Are pyrethrins harmful to bees?
Due care should be taken when using any pesticide product in the garden to minimise potential harm to beneficial insects. As PYRETHRINS is non-systemic, works via contact-action only and breaks down readily in sunlight, pyrethrins-based products offer one of the softest options for controlling problem pests in your garden. With careful targeted application of pyrethrins-based products any potential harm to bees and other beneficial insects can be managed. We recommend:
1. Applying pyrethrins-based products in the early morning or early evening when bee activity is minimal
2. Targeting only those problem insects you want to eradicate from the garden
3. Not applying products when it is windy or forecast to rain to minimise potential for any spray drift or runoff
Can pyrethrins-based flea products be used on cats and kittens?

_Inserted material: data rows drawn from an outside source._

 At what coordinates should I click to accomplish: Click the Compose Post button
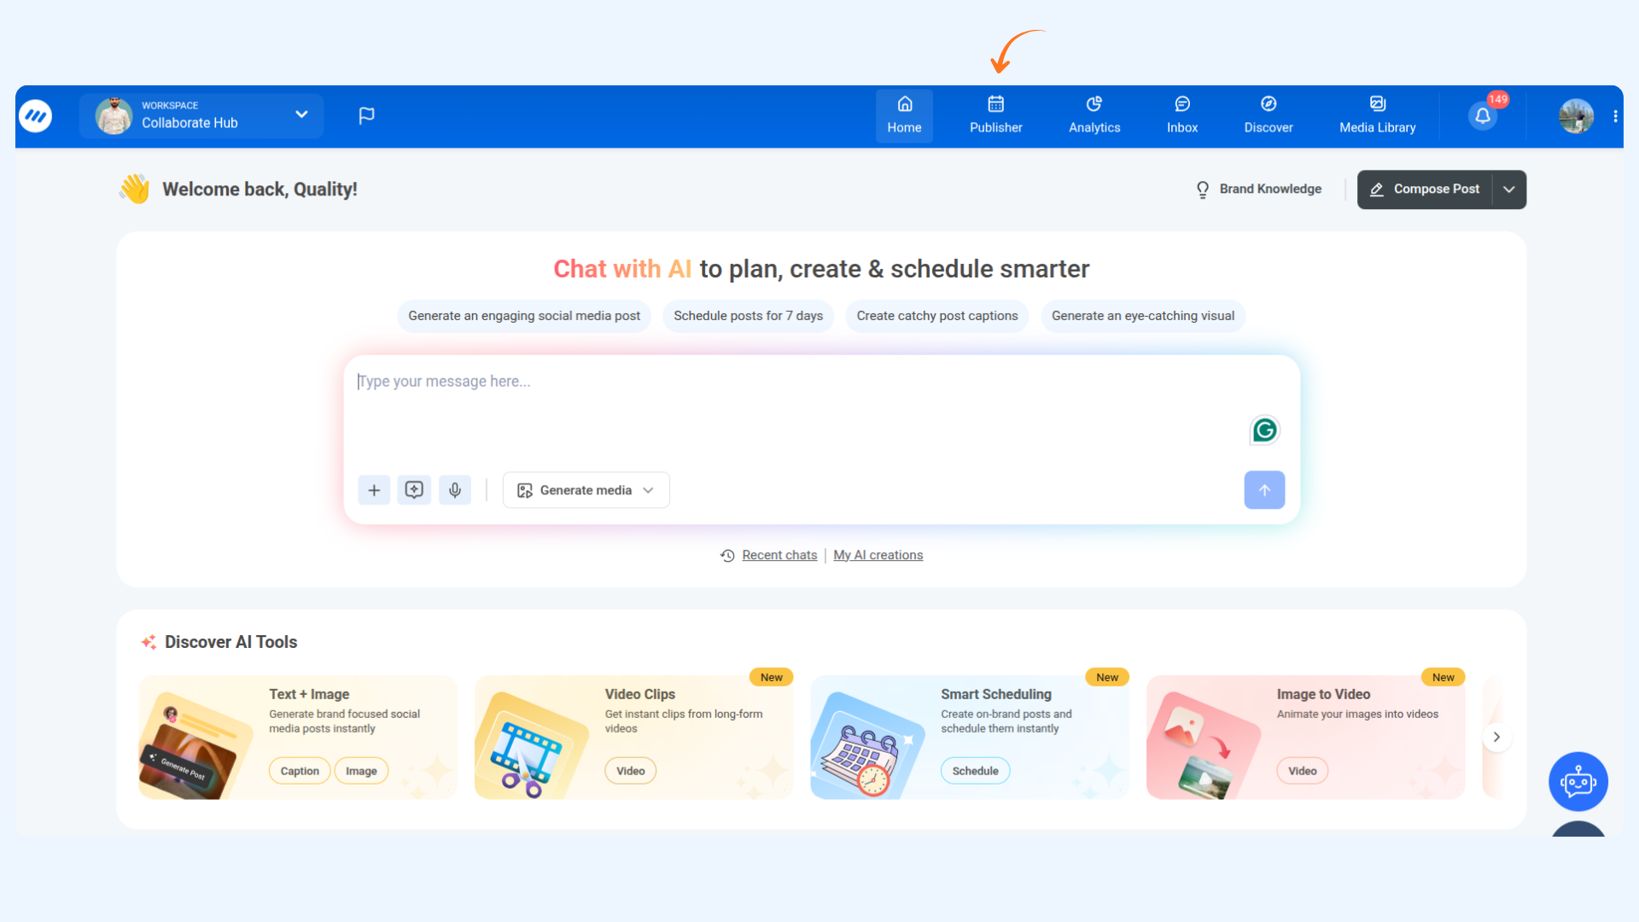pyautogui.click(x=1425, y=190)
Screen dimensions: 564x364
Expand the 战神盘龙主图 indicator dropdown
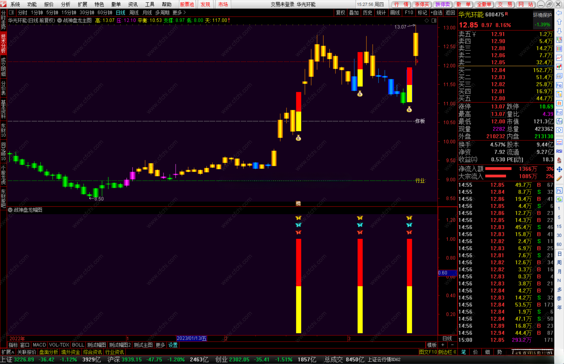[x=60, y=20]

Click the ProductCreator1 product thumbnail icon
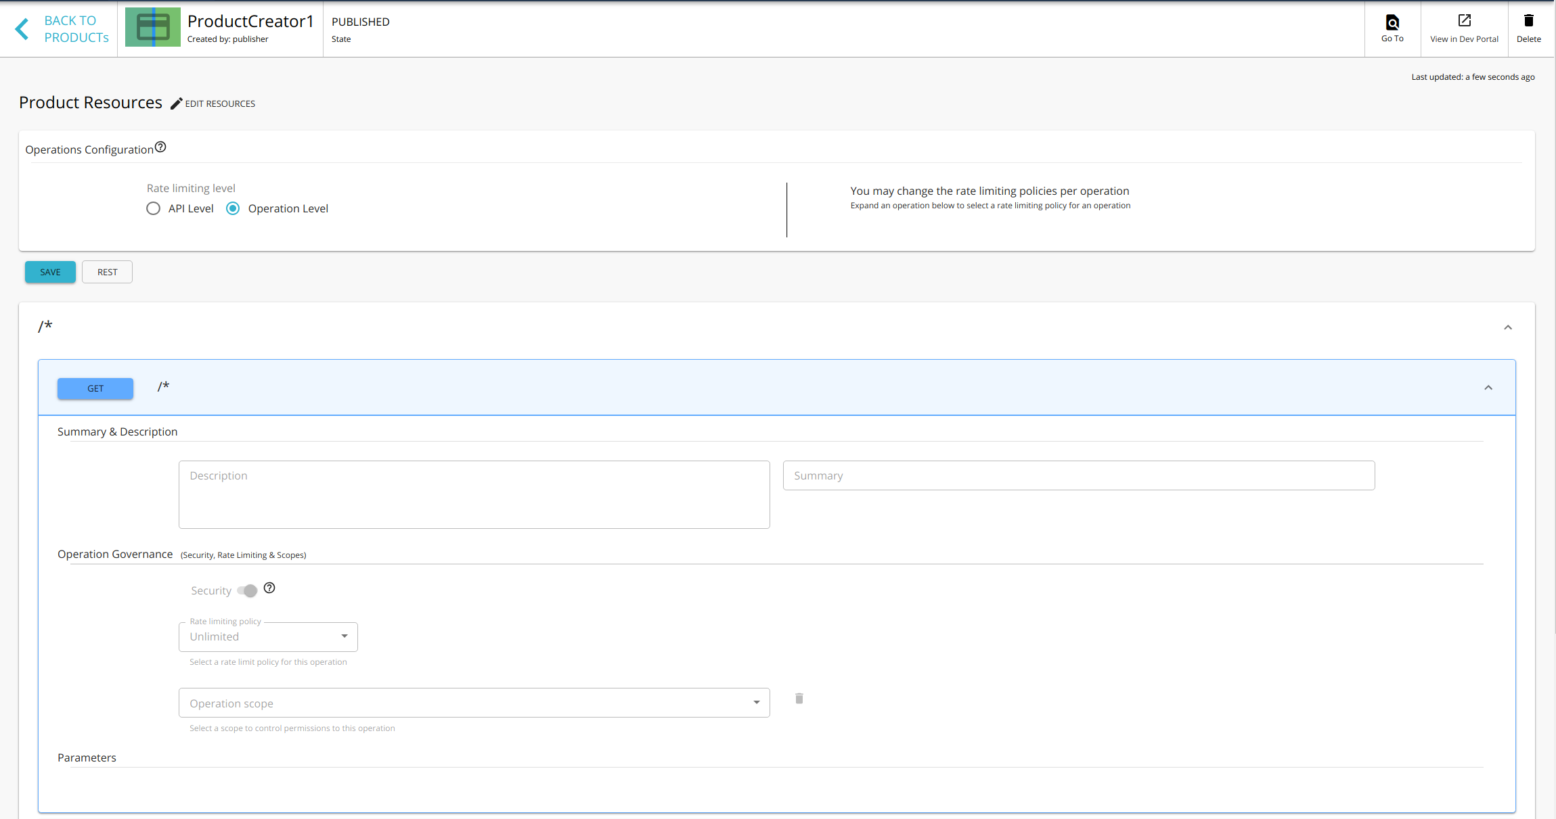click(152, 27)
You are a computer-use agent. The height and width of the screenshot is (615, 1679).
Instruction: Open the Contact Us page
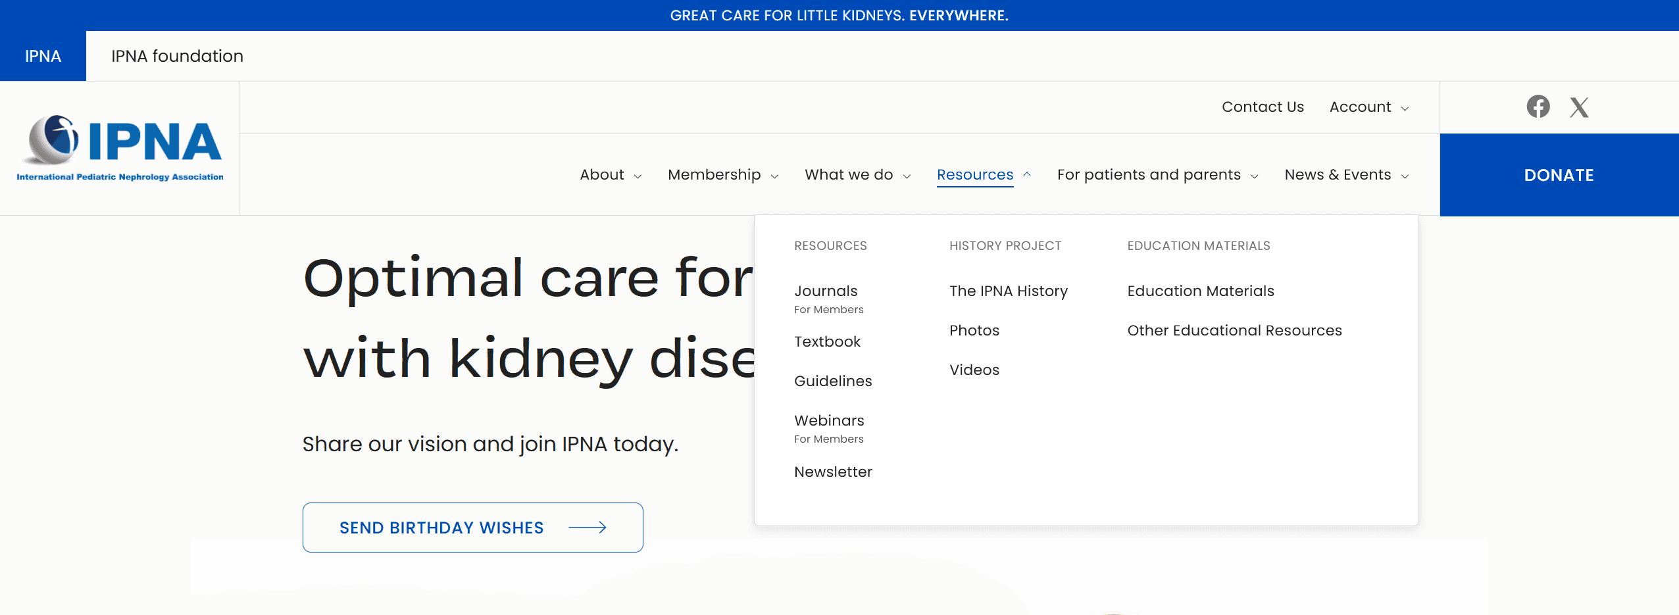click(x=1262, y=107)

Yes, there are several pyrethrins-based flea control products registered with the Australian Pesticides and Veterinary Authority (APVMA) that are label-approved for use on cats as well as kittens from 12 weeks old.
In making a decision to register a product the APVMA must be satisfied that it can be used safely, subject to the conditions of use outlined on the product label. The APVMA considers not only the potential of an active ingredient to cause toxicity to the target animal, but also the amount of chemical that the animal is likely to be exposed to when the product is used according to the label directions. Of the ~200 insecticidal products containing PYRETHRINS registered for use in Australia, around 50 are registered for use on cats. There are no products registered for use on cats in Australia that contain high concentrations of PYRETHRINS.
We recommended that you always read the label—the instructions for use, and any warnings or use restrictions, on the approved labels of products are there to protect you and your cat from harm.